Section 1-A(6) requires that all leases entered into contain certain language. Much of the provision seems quite reasonable.The language obligates the lessee to be given a copy of and abide by all governing documents and rules of the HOA. This creates a legal obligation for the lessee to follow HOA rules. It requires lessees to obtain a badge in order to use the amenities and creates an assignment of that use-right by the owner. In other words, either the lessee can use the amenities or the owner, but not both.

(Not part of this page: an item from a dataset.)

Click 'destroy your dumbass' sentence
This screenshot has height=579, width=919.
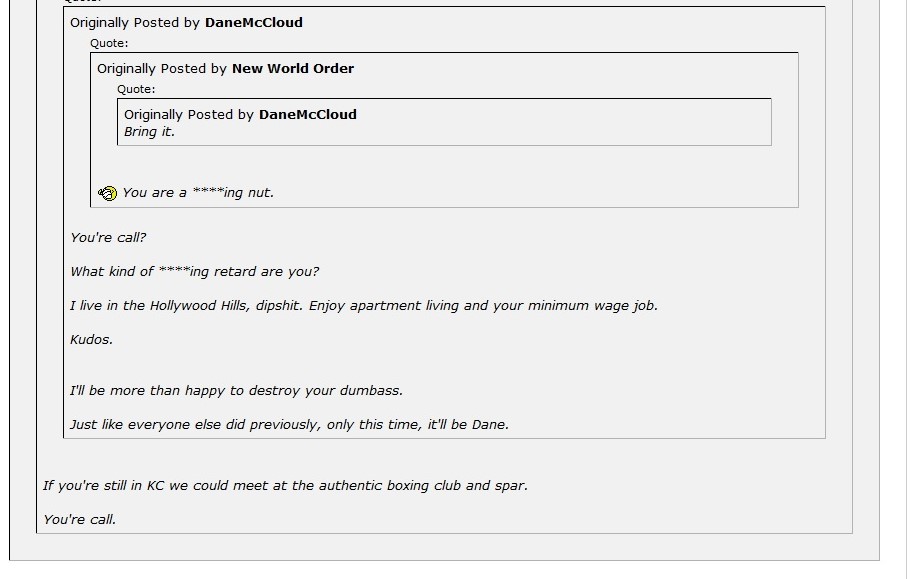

The added verbiage then goes on to say that "ANY" violation of the HOA governing documents and rules is a DEFAULT under the lease that gives the owner the power to terminate and evict the tenant. There is not an attorney anywhere who would tell a lessee that signing a lease that permits eviction for not mowing the grass is a good idea. It gets worse.
The verbiage required to be incorporated into all leases goes on to give the HOA Board power to EVICT as attorney-in-fact on behalf of the owner. In other words, not only will the owner have the power to evict for ANY violation, the Board will have the power to evict tenants directly "for breaches resulting from the violation of" governing documents and rules. Looking at the terms of this provision alone, the owner would have no say in this process and is not even entitled to notice. Section 209.006 of the Texas Property Code, which is relied on heavily by the Board as giving protection to homeowners against inappropriate Board actions, does not include tenant evictions among the Board actions for which the homeowner must be given notice or an opportunity to cure. Perhaps a landlord-owner could find an argument elsewhere in the property code to stop an eviction process initiated per Section 1-A(6), but we maintain if the Board is going to be granted power within these restrictions, the owner's rights should be clearly addressed as well. As Abraham Lincoln is sometimes credited for saying: “Your right to swing your arms ends just where the other man’s nose begins.” This provision only provides for the Board's right to swing its arm. It says nothing about the landlord-owner or tenant's right not to be unfairly hit. There is no standard, no process, no appeal set forth within this section. There's not even a reference to what kind of violation or how many violations are necessary to invoke this right and power to evict. Arguably, the Board could evict a tenant for not mowing the backyard (PDR Section 13) and having bad taste in porch furniture (PDR Section 7).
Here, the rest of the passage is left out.